SUPPLIED PASSAGE:

________________________

The pre-processing pipeline includes removing first 10 timepoints of EPI images, slice timing correction, within subject head motion correction, linear registration of T1 image to EPI images, nonlinear transformation to MNI standard space (voxel size=3*3*3 mm3) using T1 image, noise regression, 0.01-0.08 Hz band-pass filtering and smoothing with 6x6x6 mm3 Gaussian kernel. Noise regressors include linear trends, mean signal of white matter (WM), cerebrospinal fluid (CSF) and global signal (GS), the derivative of WM, CSF and GS, and Friston’s 24 parameters’ head motion model. The pipeline after spatial normalization was run for a second time without GS components in the regression model. We calculated Fisher-z transformed functional connectivity (FC) using 246 brain regions defined in the Brainnetome atlas [5] for pre-processed images with and without GSR. We used BRANT [6] to run the pre-processing and FC calculation pipeline.

________________________

Collected data:
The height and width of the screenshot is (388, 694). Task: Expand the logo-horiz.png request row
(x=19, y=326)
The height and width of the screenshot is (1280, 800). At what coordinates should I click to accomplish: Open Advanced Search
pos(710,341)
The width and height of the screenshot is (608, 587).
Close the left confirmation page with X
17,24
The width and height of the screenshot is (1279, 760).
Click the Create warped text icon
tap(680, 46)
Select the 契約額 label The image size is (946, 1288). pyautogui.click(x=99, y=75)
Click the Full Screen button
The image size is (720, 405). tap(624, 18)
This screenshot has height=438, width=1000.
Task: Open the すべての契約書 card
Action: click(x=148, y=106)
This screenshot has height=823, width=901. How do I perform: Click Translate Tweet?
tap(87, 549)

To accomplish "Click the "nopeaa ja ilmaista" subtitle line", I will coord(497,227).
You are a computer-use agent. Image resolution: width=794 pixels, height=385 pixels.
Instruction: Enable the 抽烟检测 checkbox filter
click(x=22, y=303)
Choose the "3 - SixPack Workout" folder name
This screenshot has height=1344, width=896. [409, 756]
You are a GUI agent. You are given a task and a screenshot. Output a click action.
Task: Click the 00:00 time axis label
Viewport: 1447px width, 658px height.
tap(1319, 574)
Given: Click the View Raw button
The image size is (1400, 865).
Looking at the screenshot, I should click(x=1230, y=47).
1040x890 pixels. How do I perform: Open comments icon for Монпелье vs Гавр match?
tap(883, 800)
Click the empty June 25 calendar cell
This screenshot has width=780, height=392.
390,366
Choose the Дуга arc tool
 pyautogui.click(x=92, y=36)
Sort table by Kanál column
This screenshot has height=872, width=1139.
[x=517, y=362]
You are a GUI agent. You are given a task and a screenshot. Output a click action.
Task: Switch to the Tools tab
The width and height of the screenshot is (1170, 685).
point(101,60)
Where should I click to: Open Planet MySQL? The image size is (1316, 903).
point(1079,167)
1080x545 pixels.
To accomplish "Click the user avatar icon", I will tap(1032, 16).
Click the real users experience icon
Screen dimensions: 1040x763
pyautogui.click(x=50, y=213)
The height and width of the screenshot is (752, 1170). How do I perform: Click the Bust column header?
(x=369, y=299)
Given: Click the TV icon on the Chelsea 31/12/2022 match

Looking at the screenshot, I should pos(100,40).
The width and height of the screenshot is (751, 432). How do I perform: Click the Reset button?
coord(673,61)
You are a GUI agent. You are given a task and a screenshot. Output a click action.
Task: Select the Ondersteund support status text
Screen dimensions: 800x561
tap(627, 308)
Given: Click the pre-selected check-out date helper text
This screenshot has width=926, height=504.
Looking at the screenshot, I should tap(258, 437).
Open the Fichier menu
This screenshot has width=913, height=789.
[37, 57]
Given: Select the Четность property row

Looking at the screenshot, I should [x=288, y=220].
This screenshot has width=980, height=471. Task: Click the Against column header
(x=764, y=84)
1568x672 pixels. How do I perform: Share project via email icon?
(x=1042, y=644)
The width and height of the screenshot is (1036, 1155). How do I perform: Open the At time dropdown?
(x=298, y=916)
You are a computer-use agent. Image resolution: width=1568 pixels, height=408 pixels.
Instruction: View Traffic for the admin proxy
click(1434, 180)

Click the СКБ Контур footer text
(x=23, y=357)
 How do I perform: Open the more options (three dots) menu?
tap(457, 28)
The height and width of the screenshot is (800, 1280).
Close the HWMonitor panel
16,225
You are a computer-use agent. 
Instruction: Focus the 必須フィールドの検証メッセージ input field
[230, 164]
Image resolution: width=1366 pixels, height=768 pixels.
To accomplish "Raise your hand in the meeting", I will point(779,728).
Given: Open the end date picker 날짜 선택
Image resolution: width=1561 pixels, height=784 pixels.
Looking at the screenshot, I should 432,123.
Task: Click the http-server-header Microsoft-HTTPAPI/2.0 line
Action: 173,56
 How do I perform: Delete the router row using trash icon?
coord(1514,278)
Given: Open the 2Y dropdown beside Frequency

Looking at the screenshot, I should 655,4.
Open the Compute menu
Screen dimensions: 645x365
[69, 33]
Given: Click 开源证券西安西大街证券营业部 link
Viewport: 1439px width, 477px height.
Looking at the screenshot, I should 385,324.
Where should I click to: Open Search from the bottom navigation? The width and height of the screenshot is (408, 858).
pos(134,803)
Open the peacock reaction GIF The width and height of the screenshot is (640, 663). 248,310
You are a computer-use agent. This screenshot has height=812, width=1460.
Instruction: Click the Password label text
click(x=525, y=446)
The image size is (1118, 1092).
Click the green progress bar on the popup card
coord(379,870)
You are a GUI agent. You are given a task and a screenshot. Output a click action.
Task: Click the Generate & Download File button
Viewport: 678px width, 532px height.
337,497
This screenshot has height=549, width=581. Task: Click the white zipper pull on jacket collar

________________________

USING THE INFORMATION:
1. Answer these questions about the fMRI preprocessing description:
(a) How many initial timepoints of the EPI images are removed?
(b) What frequency range is used for band-pass filtering?
(c) Which atlas defines the brain regions used for functional connectivity, and how many regions does it contain?
2. Continue the fMRI preprocessing description, starting after its final sentence.

RESULTS:
1.
(a) The first 10 timepoints.
(b) 0.01-0.08 Hz.
(c) The Brainnetome atlas, with 246 brain regions.

2.
Classification

We used 3-hidden layer multilayer perceptron (MLP), logistic regression (LR), support vector machine with linear kernel (linear-SVM) and support vector machine with radical basis function kernel (RBF-SVM). We used nested cross-validation and leave-one-site-out strategy to select model hyperparameters with highest validation accuracy in the 7-fold inner loop and tested the classification accuracy on each site in the outer loop. Before training classifiers in each inner loop, FCs as feature were first whitened by regressing out the average feature component in training set. Both whitened and not whitened FCs were then scaled to zero-mean and unit-variance using the mean and variance estimated from training set.

Three-way ANOVA

We used the full model of three-way ANOVA to test whether different factors (GSR, whitening, classifier) or their interactions influence on the classification accuracy.

Results

The mean test accuracy ranging from 81.35% to 84.36% across all methods (Figure 1). Significant main effects were found for the GSR factor (F=7.14, P=0.0089, Table 1), with higher classification accuracy observed for the GSR groups. No other significant main effects or interactions were found.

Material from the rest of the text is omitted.